◆ INSTRUCTIONS TO FOLLOW ◆
Repeat the listing below in full, exactly as it stands.

◆ ENTRIES PROVIDED ◆
↓
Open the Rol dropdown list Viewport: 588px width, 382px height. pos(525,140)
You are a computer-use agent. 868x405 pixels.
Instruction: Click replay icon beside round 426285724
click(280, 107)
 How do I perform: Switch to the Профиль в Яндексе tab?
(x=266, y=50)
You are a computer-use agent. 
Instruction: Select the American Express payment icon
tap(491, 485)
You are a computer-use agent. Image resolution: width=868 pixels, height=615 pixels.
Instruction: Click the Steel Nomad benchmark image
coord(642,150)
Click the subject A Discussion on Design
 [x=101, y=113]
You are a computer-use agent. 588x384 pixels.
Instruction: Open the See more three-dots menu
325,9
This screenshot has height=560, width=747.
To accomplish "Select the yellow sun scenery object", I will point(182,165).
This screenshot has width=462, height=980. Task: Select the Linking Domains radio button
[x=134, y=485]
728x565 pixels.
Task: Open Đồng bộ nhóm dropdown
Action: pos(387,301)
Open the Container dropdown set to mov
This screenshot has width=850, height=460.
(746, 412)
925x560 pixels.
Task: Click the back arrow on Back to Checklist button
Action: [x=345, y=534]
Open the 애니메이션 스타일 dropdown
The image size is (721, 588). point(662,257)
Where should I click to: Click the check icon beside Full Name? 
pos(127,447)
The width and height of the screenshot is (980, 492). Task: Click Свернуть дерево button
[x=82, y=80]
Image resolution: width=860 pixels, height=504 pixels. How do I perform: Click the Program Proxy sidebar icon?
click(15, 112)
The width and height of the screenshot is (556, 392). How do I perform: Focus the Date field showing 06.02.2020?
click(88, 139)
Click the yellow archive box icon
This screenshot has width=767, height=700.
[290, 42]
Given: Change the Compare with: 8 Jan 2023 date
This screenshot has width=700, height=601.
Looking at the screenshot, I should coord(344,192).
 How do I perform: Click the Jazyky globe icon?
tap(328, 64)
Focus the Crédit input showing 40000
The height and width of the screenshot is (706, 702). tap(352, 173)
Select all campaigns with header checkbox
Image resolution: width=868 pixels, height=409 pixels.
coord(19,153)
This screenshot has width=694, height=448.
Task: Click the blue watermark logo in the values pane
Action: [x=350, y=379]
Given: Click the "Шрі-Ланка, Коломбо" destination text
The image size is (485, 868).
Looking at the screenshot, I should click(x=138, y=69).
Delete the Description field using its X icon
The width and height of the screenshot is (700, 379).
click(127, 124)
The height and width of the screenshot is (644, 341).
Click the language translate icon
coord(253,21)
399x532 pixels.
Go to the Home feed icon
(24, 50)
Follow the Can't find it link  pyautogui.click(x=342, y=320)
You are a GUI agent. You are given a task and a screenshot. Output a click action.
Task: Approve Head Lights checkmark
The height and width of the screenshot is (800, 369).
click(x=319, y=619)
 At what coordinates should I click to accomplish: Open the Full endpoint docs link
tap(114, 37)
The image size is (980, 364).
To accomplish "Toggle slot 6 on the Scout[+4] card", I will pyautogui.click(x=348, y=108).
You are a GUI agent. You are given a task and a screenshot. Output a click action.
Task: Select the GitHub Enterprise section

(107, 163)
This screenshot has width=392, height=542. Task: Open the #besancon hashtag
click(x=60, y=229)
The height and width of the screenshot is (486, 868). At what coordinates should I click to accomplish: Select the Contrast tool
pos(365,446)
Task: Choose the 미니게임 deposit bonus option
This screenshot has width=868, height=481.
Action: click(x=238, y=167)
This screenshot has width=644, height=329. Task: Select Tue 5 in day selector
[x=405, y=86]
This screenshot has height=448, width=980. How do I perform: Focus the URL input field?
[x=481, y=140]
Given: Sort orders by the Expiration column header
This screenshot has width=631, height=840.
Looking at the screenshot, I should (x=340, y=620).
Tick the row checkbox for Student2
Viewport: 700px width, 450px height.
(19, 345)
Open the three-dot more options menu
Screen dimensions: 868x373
↑
◆ RESULT ◆
Open the Rol dropdown list Viewport: 588px width, 382px height. pos(525,140)
You are a computer-use agent. 868x405 pixels.
Instruction: Click replay icon beside round 426285724
click(280, 107)
 How do I perform: Switch to the Профиль в Яндексе tab?
(x=266, y=50)
You are a computer-use agent. 
Instruction: Select the American Express payment icon
tap(491, 485)
You are a computer-use agent. Image resolution: width=868 pixels, height=615 pixels.
Instruction: Click the Steel Nomad benchmark image
coord(642,150)
Click the subject A Discussion on Design
 [x=101, y=113]
You are a computer-use agent. 588x384 pixels.
Instruction: Open the See more three-dots menu
325,9
This screenshot has height=560, width=747.
To accomplish "Select the yellow sun scenery object", I will point(182,165).
This screenshot has width=462, height=980. Task: Select the Linking Domains radio button
[x=134, y=485]
728x565 pixels.
Task: Open Đồng bộ nhóm dropdown
Action: pos(387,301)
Open the Container dropdown set to mov
This screenshot has width=850, height=460.
(746, 412)
925x560 pixels.
Task: Click the back arrow on Back to Checklist button
Action: [x=345, y=534]
Open the 애니메이션 스타일 dropdown
The image size is (721, 588). point(662,257)
Where should I click to: Click the check icon beside Full Name? 
pos(127,447)
The width and height of the screenshot is (980, 492). Task: Click Свернуть дерево button
[x=82, y=80]
Image resolution: width=860 pixels, height=504 pixels. How do I perform: Click the Program Proxy sidebar icon?
click(15, 112)
The width and height of the screenshot is (556, 392). How do I perform: Focus the Date field showing 06.02.2020?
click(88, 139)
Click the yellow archive box icon
This screenshot has width=767, height=700.
[290, 42]
Given: Change the Compare with: 8 Jan 2023 date
This screenshot has width=700, height=601.
Looking at the screenshot, I should coord(344,192).
 How do I perform: Click the Jazyky globe icon?
tap(328, 64)
Focus the Crédit input showing 40000
The height and width of the screenshot is (706, 702). tap(352, 173)
Select all campaigns with header checkbox
Image resolution: width=868 pixels, height=409 pixels.
coord(19,153)
This screenshot has width=694, height=448.
Task: Click the blue watermark logo in the values pane
Action: [x=350, y=379]
Given: Click the "Шрі-Ланка, Коломбо" destination text
The image size is (485, 868).
Looking at the screenshot, I should click(x=138, y=69).
Delete the Description field using its X icon
The width and height of the screenshot is (700, 379).
click(127, 124)
The height and width of the screenshot is (644, 341).
Click the language translate icon
coord(253,21)
399x532 pixels.
Go to the Home feed icon
(24, 50)
Follow the Can't find it link  pyautogui.click(x=342, y=320)
You are a GUI agent. You are given a task and a screenshot. Output a click action.
Task: Approve Head Lights checkmark
The height and width of the screenshot is (800, 369).
click(x=319, y=619)
 At what coordinates should I click to accomplish: Open the Full endpoint docs link
tap(114, 37)
The image size is (980, 364).
To accomplish "Toggle slot 6 on the Scout[+4] card", I will pyautogui.click(x=348, y=108).
You are a GUI agent. You are given a task and a screenshot. Output a click action.
Task: Select the GitHub Enterprise section

(107, 163)
This screenshot has width=392, height=542. Task: Open the #besancon hashtag
click(x=60, y=229)
The height and width of the screenshot is (486, 868). At what coordinates should I click to accomplish: Select the Contrast tool
pos(365,446)
Task: Choose the 미니게임 deposit bonus option
This screenshot has width=868, height=481.
Action: click(x=238, y=167)
This screenshot has width=644, height=329. Task: Select Tue 5 in day selector
[x=405, y=86]
This screenshot has height=448, width=980. How do I perform: Focus the URL input field?
[x=481, y=140]
Given: Sort orders by the Expiration column header
This screenshot has width=631, height=840.
Looking at the screenshot, I should (x=340, y=620).
Tick the row checkbox for Student2
Viewport: 700px width, 450px height.
(19, 345)
Open the three-dot more options menu
Screen dimensions: 868x373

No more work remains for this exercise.